Having recently spent some time working hard at moving away from finger-picking the same pattern over and over again throughout a song, to learning to finger-pick notes of the melody of songs that I accompany myself singing, it has provoked some thoughts that I would appreciate views from you guitar-playing 'Catters.

1)        The melody of a folk song is made up of notes of various durations – half notes, dotted quarter notes, quarter notes, eighth notes etc etc. My fingers seem determined to play a note at every eighth (i.e. 2 strikes for every 'beat' or quarter note, irrespective of what the real duration of the relevant melody note is), so I end up with other 'fill-in' notes, that are not a true part of the melody. This is probably a habit from those early days when I learned the 'standard' fingerpicking patterns. Does that make sense – have I explained it sufficiently well or have I just confused you all?? The question is do others find that you discipline your fingers to play exactly the melody, or do you hit a note every eighth note, or something in-between??? If something in between, how do you go about deciding what duration of note to play when?

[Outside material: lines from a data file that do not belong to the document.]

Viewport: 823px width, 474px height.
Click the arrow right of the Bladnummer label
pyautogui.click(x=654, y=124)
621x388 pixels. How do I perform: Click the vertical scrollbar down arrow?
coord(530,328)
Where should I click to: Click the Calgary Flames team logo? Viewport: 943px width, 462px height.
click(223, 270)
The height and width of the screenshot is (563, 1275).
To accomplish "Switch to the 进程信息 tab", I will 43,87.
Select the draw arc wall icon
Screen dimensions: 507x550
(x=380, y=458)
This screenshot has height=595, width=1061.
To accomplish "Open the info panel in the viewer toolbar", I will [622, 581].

2)        If I want to play the same note (i.e. same string, same fret) for two successive eighth notes, it doesn't seem to sound particularly smooth – is this just something I have to get my fingers better trained at or is there a technique to get it better – e.g. is it workable to pick upwards for the first note then pick downwards on the same string for the second note?

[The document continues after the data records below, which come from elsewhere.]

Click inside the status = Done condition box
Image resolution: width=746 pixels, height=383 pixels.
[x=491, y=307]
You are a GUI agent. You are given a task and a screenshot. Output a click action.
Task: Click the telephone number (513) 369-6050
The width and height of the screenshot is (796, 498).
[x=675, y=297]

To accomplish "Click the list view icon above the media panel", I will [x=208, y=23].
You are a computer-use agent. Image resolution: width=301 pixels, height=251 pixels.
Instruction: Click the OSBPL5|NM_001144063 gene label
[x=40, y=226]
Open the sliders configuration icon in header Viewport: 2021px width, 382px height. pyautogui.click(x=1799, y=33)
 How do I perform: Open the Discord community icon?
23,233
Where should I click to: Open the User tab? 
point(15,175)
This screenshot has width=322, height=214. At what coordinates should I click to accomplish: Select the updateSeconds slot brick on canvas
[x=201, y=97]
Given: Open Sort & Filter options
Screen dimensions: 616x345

3)         Most of the experienced players I listen to here in the uk folk clubs, when they accompany a song, don't seem to play the exact melody, but don't play the same old pattern endlessly throughout a song. Hence the guitar line sounds interesting without sounding boringly repetitive, but doesn't dominate over the vocals. Whilst I do use some chord substitutions, and use bass runs between chords, I would greatly value any pointers about how to chose what note to play when.

Hope that hasn't overloaded or bored you all!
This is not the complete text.